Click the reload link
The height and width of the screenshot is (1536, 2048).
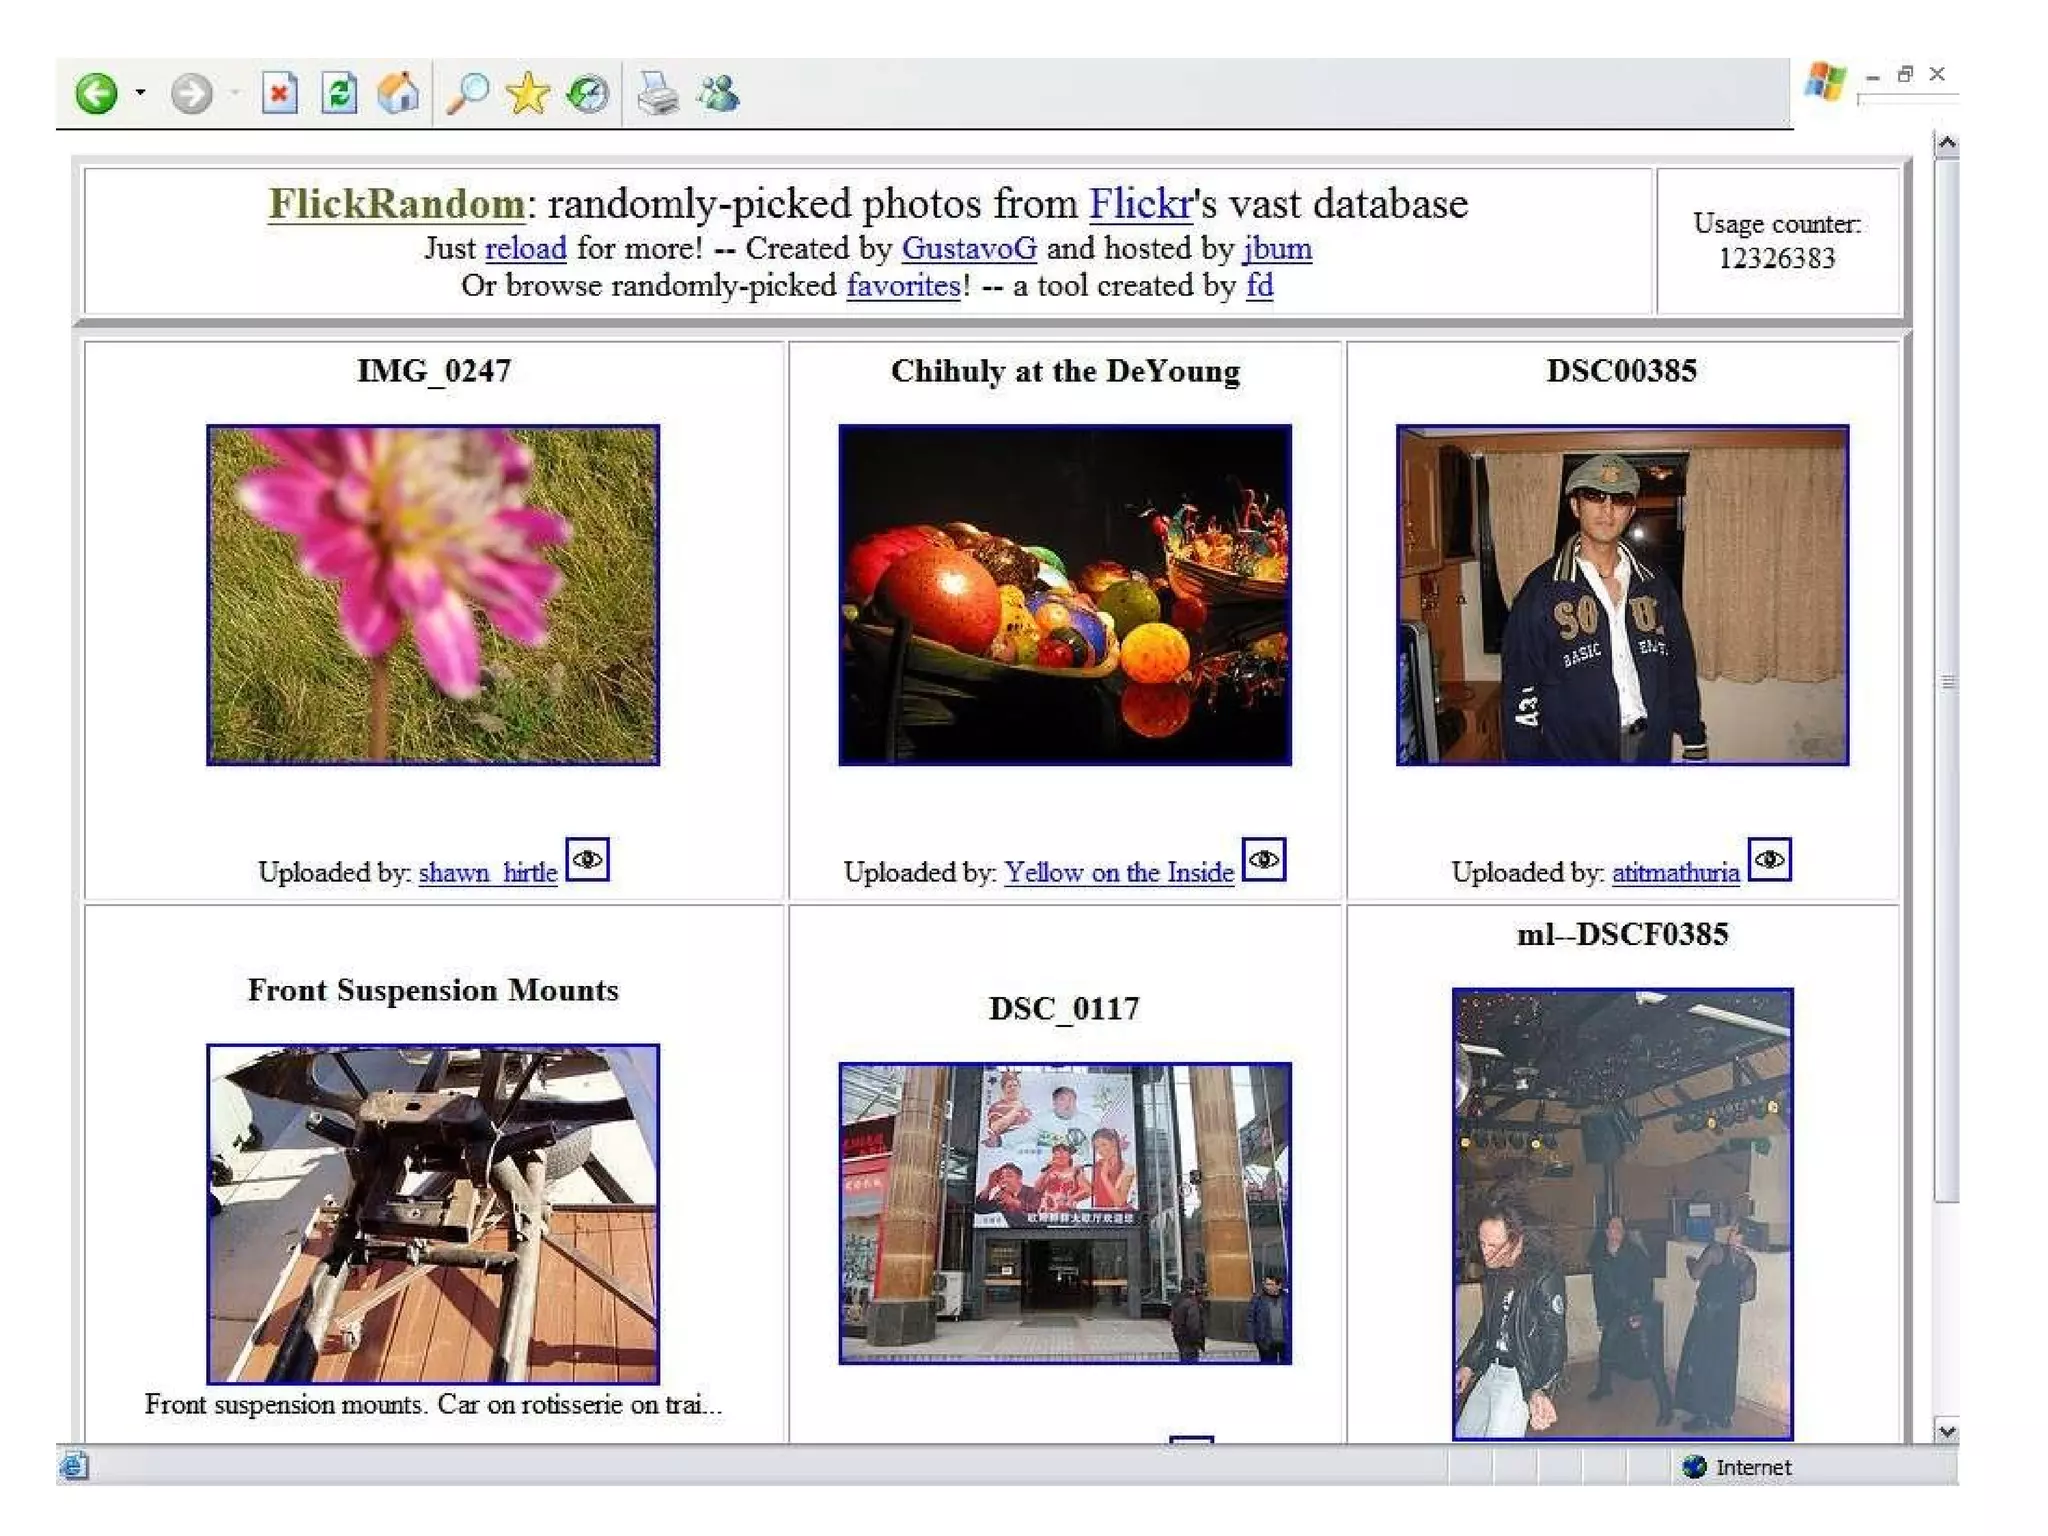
==
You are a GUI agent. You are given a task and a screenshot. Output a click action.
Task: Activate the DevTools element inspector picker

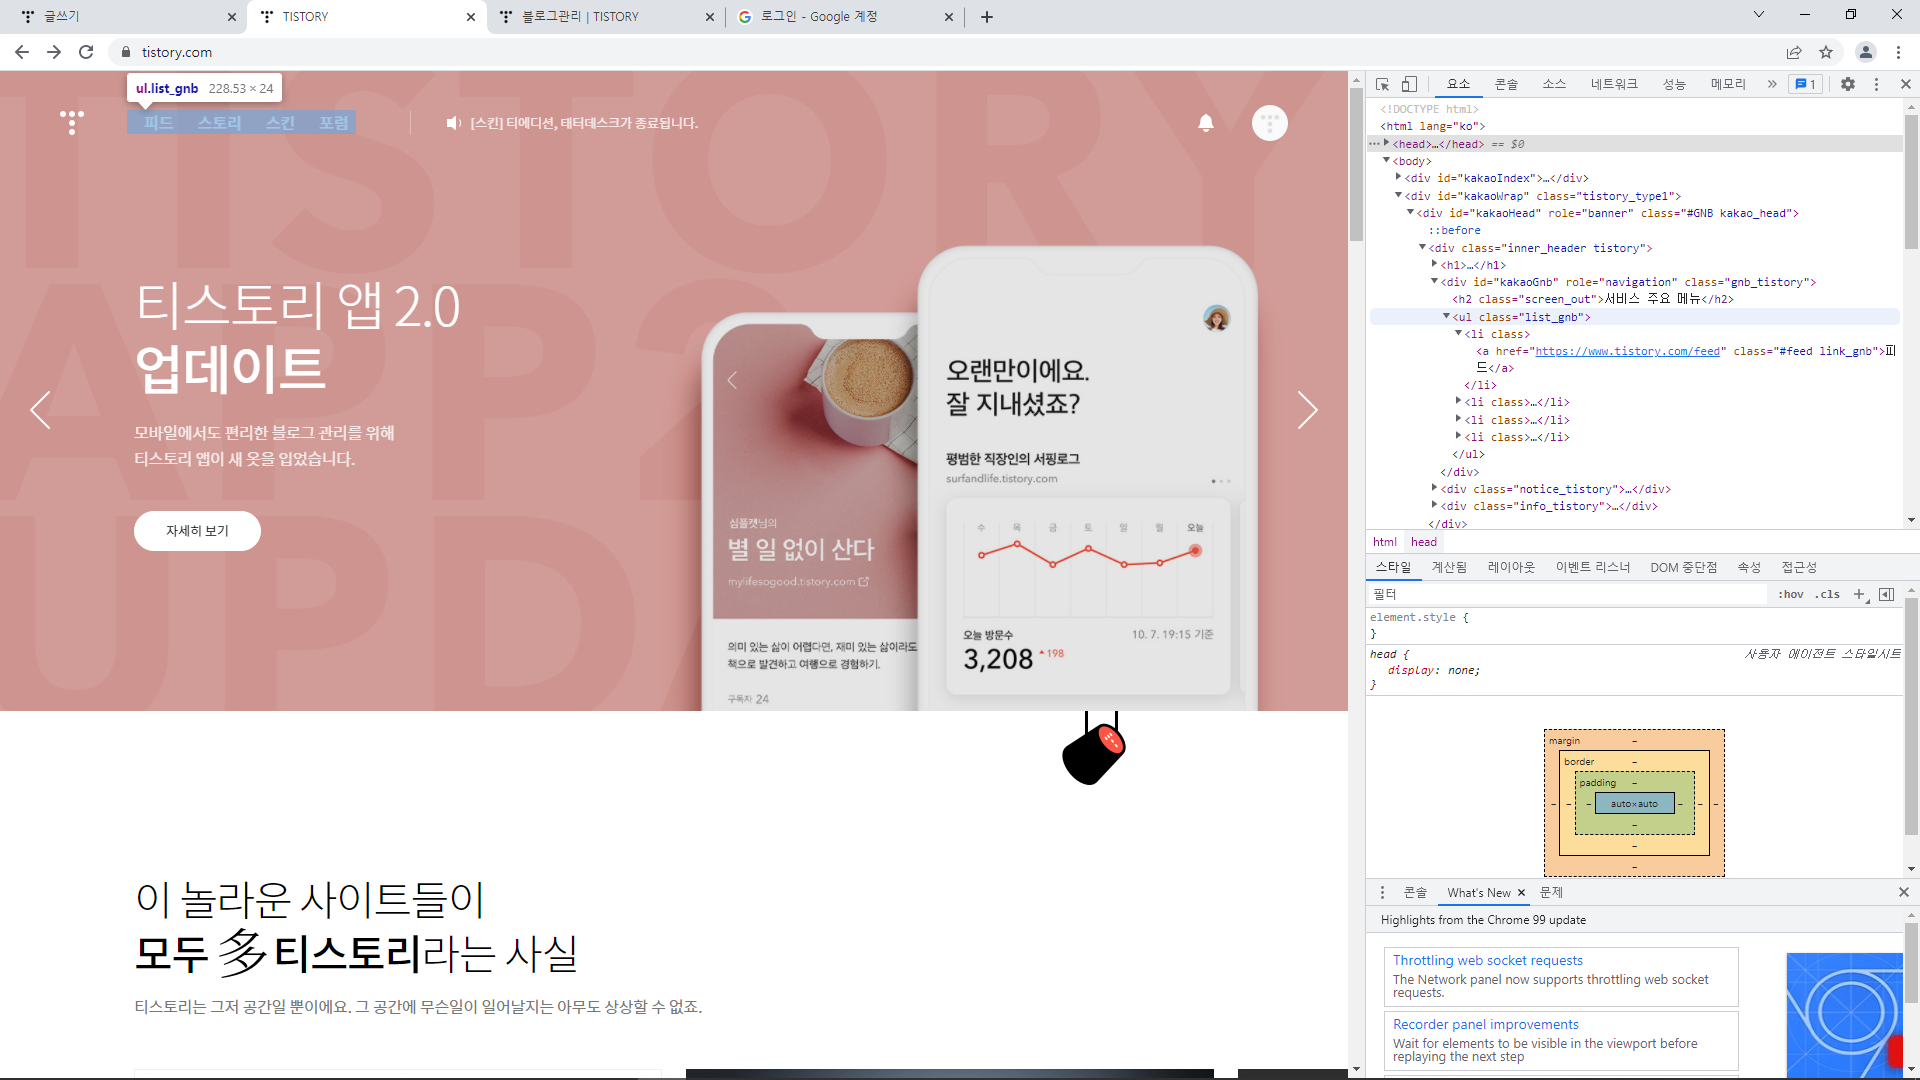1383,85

● **Problem**: Collect each line of the entries that has the word "screenshot", copying it in full.

● **Exercise result**:
The height and width of the screenshot is (1536, 2048).
You are a GUI agent. You are given a task and a screenshot. Output a click action.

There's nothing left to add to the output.